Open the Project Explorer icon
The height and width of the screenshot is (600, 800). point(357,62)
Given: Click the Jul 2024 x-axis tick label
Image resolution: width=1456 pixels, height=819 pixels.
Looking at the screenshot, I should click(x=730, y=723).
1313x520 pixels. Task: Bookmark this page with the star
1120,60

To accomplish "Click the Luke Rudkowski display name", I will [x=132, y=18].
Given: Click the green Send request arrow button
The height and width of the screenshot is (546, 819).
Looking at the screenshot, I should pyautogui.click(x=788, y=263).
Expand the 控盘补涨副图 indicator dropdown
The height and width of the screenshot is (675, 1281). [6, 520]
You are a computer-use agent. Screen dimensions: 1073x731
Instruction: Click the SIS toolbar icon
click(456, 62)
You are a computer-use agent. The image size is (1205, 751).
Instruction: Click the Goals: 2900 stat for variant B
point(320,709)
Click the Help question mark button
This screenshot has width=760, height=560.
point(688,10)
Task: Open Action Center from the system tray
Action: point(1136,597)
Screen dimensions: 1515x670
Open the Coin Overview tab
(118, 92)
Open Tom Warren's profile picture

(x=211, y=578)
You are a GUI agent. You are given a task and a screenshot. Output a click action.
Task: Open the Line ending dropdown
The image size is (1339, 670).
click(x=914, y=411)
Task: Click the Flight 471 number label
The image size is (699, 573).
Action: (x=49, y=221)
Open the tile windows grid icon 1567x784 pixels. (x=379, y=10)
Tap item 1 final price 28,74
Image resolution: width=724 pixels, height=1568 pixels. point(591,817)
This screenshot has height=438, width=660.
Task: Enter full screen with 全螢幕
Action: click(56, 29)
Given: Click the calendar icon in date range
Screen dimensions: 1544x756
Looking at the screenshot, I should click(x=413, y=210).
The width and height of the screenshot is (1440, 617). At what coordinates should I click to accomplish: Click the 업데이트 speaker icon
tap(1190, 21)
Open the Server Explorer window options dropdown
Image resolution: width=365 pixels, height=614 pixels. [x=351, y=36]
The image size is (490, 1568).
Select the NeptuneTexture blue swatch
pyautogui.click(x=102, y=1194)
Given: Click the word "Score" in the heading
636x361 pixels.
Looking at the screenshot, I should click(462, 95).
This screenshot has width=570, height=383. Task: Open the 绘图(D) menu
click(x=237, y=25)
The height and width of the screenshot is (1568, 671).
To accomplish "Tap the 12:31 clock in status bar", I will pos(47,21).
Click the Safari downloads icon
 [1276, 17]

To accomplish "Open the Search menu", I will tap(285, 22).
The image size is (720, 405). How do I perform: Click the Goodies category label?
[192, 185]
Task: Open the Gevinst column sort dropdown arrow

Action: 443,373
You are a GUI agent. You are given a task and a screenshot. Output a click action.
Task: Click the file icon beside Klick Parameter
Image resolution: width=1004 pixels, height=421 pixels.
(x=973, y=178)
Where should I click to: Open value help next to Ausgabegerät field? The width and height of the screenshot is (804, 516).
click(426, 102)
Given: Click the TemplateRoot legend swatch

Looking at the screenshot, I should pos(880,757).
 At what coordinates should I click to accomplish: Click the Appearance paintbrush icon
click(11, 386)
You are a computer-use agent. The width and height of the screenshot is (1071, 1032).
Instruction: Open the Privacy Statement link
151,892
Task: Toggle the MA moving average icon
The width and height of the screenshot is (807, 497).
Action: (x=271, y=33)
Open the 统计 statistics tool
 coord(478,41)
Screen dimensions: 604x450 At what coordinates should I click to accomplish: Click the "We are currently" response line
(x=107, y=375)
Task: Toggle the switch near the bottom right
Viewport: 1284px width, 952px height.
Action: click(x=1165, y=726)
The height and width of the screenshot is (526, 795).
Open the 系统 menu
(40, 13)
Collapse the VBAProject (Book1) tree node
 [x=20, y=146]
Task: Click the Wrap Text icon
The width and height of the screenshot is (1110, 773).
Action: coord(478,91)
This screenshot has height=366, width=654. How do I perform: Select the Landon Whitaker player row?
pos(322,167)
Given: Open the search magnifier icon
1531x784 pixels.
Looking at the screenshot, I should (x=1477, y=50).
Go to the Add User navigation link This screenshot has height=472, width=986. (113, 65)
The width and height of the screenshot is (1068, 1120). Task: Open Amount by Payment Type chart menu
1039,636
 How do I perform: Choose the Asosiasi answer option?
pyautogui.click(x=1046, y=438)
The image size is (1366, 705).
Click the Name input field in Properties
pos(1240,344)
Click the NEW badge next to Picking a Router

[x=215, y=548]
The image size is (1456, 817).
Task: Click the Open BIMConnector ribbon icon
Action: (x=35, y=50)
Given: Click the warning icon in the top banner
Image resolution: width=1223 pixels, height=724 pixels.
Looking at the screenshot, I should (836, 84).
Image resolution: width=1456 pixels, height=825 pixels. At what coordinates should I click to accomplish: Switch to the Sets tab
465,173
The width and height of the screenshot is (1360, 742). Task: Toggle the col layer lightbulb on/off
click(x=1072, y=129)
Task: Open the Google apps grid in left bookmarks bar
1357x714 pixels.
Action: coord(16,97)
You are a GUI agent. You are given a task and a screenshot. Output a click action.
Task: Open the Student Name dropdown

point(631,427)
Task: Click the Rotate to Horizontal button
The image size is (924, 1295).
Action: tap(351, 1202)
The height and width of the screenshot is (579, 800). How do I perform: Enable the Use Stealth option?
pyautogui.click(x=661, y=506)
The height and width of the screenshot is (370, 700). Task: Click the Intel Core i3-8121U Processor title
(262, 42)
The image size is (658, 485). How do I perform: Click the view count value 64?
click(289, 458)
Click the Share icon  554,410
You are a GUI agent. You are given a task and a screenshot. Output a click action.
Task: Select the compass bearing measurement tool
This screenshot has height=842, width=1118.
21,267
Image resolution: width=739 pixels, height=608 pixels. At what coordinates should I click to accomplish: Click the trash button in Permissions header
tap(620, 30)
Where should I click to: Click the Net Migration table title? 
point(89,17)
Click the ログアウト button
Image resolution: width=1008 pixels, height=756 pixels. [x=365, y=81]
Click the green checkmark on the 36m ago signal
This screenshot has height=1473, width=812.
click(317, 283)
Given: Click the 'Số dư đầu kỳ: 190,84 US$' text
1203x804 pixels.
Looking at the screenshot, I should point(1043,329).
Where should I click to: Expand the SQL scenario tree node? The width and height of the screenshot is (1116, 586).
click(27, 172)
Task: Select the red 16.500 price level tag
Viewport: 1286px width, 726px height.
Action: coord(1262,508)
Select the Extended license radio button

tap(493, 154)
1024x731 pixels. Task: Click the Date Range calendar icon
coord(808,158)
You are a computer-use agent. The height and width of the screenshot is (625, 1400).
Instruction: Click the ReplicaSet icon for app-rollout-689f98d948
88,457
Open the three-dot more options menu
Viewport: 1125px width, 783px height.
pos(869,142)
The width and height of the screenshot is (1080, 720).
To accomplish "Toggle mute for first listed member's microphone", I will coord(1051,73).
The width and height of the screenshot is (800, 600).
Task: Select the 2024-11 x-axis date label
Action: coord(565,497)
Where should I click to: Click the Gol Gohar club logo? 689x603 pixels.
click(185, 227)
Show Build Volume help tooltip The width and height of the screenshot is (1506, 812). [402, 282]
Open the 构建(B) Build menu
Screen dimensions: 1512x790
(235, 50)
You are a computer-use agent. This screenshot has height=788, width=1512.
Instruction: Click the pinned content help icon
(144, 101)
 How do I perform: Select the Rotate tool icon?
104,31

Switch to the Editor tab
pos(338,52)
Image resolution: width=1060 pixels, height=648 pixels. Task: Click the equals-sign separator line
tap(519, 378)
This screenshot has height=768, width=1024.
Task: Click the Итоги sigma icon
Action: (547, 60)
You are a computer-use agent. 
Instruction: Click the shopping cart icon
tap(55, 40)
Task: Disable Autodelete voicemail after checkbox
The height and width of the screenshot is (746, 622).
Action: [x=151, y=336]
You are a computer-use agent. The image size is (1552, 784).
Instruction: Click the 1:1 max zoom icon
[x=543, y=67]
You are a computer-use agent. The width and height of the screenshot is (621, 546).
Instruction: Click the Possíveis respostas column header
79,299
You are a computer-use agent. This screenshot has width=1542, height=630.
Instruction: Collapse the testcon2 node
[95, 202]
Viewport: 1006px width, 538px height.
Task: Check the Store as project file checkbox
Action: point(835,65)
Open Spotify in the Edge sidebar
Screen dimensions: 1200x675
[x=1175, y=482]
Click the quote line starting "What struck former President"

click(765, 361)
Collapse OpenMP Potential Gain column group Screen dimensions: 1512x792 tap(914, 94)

------------

:: Work order ::
The output should be exactly the lines above from the line containing "The height and width of the screenshot is (526, 795)." to the line containing "Task: Select the compass", inclusive, with no other lines.

:: Solution for this task ::
The height and width of the screenshot is (526, 795).
Open the 系统 menu
(40, 13)
Collapse the VBAProject (Book1) tree node
 [x=20, y=146]
Task: Click the Wrap Text icon
The width and height of the screenshot is (1110, 773).
Action: coord(478,91)
This screenshot has height=366, width=654. How do I perform: Select the Landon Whitaker player row?
pos(322,167)
Given: Open the search magnifier icon
1531x784 pixels.
Looking at the screenshot, I should (x=1477, y=50).
Go to the Add User navigation link This screenshot has height=472, width=986. (113, 65)
The width and height of the screenshot is (1068, 1120). Task: Open Amount by Payment Type chart menu
1039,636
 How do I perform: Choose the Asosiasi answer option?
pyautogui.click(x=1046, y=438)
The image size is (1366, 705).
Click the Name input field in Properties
pos(1240,344)
Click the NEW badge next to Picking a Router

[x=215, y=548]
The image size is (1456, 817).
Task: Click the Open BIMConnector ribbon icon
Action: (x=35, y=50)
Given: Click the warning icon in the top banner
Image resolution: width=1223 pixels, height=724 pixels.
Looking at the screenshot, I should (836, 84).
Image resolution: width=1456 pixels, height=825 pixels. At what coordinates should I click to accomplish: Switch to the Sets tab
465,173
The width and height of the screenshot is (1360, 742). Task: Toggle the col layer lightbulb on/off
click(x=1072, y=129)
Task: Open the Google apps grid in left bookmarks bar
1357x714 pixels.
Action: coord(16,97)
You are a GUI agent. You are given a task and a screenshot. Output a click action.
Task: Open the Student Name dropdown

point(631,427)
Task: Click the Rotate to Horizontal button
The image size is (924, 1295).
Action: tap(351, 1202)
The height and width of the screenshot is (579, 800). How do I perform: Enable the Use Stealth option?
pyautogui.click(x=661, y=506)
The height and width of the screenshot is (370, 700). Task: Click the Intel Core i3-8121U Processor title
(262, 42)
The image size is (658, 485). How do I perform: Click the view count value 64?
click(289, 458)
Click the Share icon  554,410
You are a GUI agent. You are given a task and a screenshot. Output a click action.
Task: Select the compass bearing measurement tool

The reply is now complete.